味わうようにゆっくり噛みしめ、チラとメイドの方を見やる。瓶詰めにされたジャムを指しながら、男は尋ねた。
「これはどこで買ってきたんだ」
「お気に召されたのですか」
「ああ。美味いなこれ」
「近くの農夫が趣味で作っているものだそうです。近隣の住民にも評判だとか」
「ふむ、チェロの旦那か。なかなか良いものを作る。あとで礼を言わなければ」
チェロの旦那とは趣味でチェロ弾きをしている農夫である。時折近隣住民を集めて演奏したりもしていて、評判はいい。
背後に控えるメイドへ、彼は反対側の席を指さしながら言う。
「お前も食べろ。毎度の事ながら」
「毎度のことながら言わせて頂きますが。従者は主の食事を待つものです」
「一人で食べても味気ない。それに食べきれないと言っただろう」
「余り物で充分ですので」
「ええい。命令だ。共に食事をしろ」
「……かしこまりました」
イルマは表情一つ変えずに自分の分の支度を始める。数分も経たないうちに彼女は食卓に並んだ。
スープを口に運ぶイルマを見て、主は溜息ともつかない息を吐き出す。
「全く、なんでわざわざ手間をかけるのか」
言外にいつもの習慣に文句を言う彼に、メイドは毅然とした態度で返答をする。
「私は常々言っております。従者は総てにおいて主を優先させるものであると。それが私の信条であり、オーウェン家最後のメイドたるイルマ・カティーツァの責務であると」
「無理しなくても良いよ」
彼は柔和な表情で、サラダをフォークに突き刺しながらくるくると弄ぶように手首を回す。
イルマは憮然とした様子で反論した。
「無理をしている気はありません。まあ、旦那様がもう少ししっかりなされるというのであれば、その限りではありませんが」
ぷつっとハーブソーセージにフォークを突き刺し、イルマは上品に噛み切る。だというのにふんっと鼻を鳴らしそうな、そんな雰囲気を醸し出す所作だった。
主は苦笑した。叶わないな、と。
頑張ると言っても昔と違って仕事が有るわけでもない。形だけの役職で何が出来るというわけでもない。何しろ領土は最早この村だけなのだから。せいぜいが寄り合い会議のようなものである。

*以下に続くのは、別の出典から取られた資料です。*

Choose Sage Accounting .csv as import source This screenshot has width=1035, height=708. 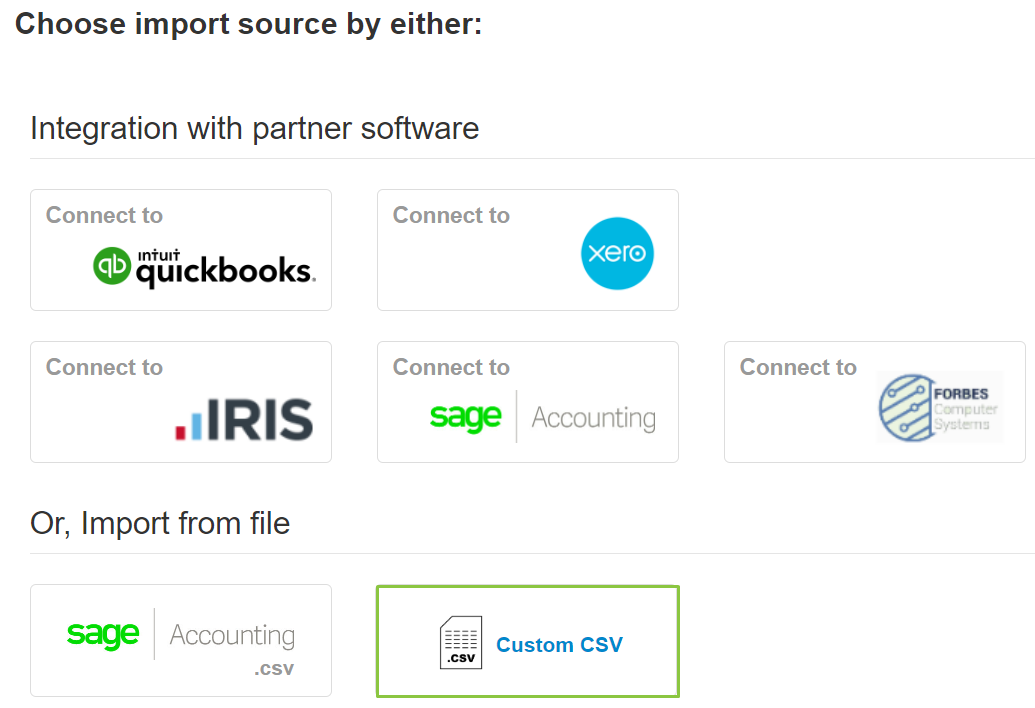click(180, 640)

仕事が有ればそれなりにはこなす自信がある。だがそれは規模が大きいものだ。領土全体を見渡していた当時の視点とは大きく異なっている。やれることがたかが知れているならば、気力が湧く故もない。
当時の使用人達は皆暇を出された。残ったのは少ない給金でも構わないと言ったイルマ・カティーツァのみである。その容姿と仕事の手際、そして心構えは引く手あまただろうに。何故残ったのだろう、と主はいつも疑問に思う。

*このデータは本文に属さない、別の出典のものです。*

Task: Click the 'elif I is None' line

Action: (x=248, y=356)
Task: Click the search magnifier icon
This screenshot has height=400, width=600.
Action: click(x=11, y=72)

言葉少なに食事の時間が過ぎていく。今日の予定はなんだ、とイルマに尋ねれば、簡素な会計と村の視察、商人達との交渉など実に簡単な内容だった。完全に持て余す感じである。
もっと何か刺激がないものだろうか。権謀術数とまでは行かなくても、もっと何かが大きく動くような、そんな仕事が。

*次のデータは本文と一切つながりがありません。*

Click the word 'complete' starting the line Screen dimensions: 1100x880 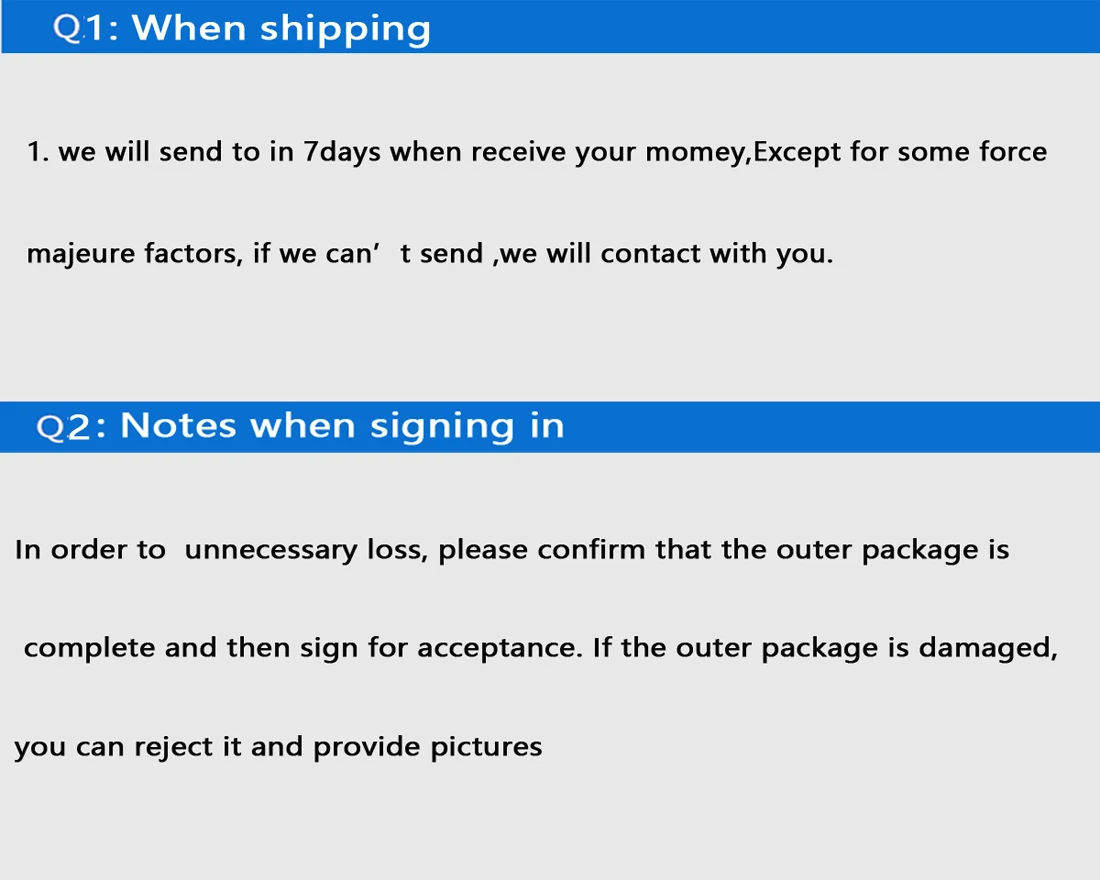tap(89, 648)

今更貴族社会に戻れるとは思っていないが、少し寂しいとも思うのだった。
退屈紛らわしに思わず軽口がついて出る。
「イルマ」
「はい、如何なさいましたか」
片付けを行っているイルマの背中に、彼は声を掛けた。
「今日も綺麗だぞイルマ」
「……は?」
固まったように呆けるイルマ。まずったかな、と彼が思っていると、無表情で彼女は手に持っていた皿を運んでいった。
静寂な朝の陽光の中。
流し口から、絶叫が響いた。
その後何故かイルマの機嫌が良くなったり、流れの商人が新しい素材を見つけてそれが村に大量に有ったりして野望が再燃したりするのだが、それはまた別の話。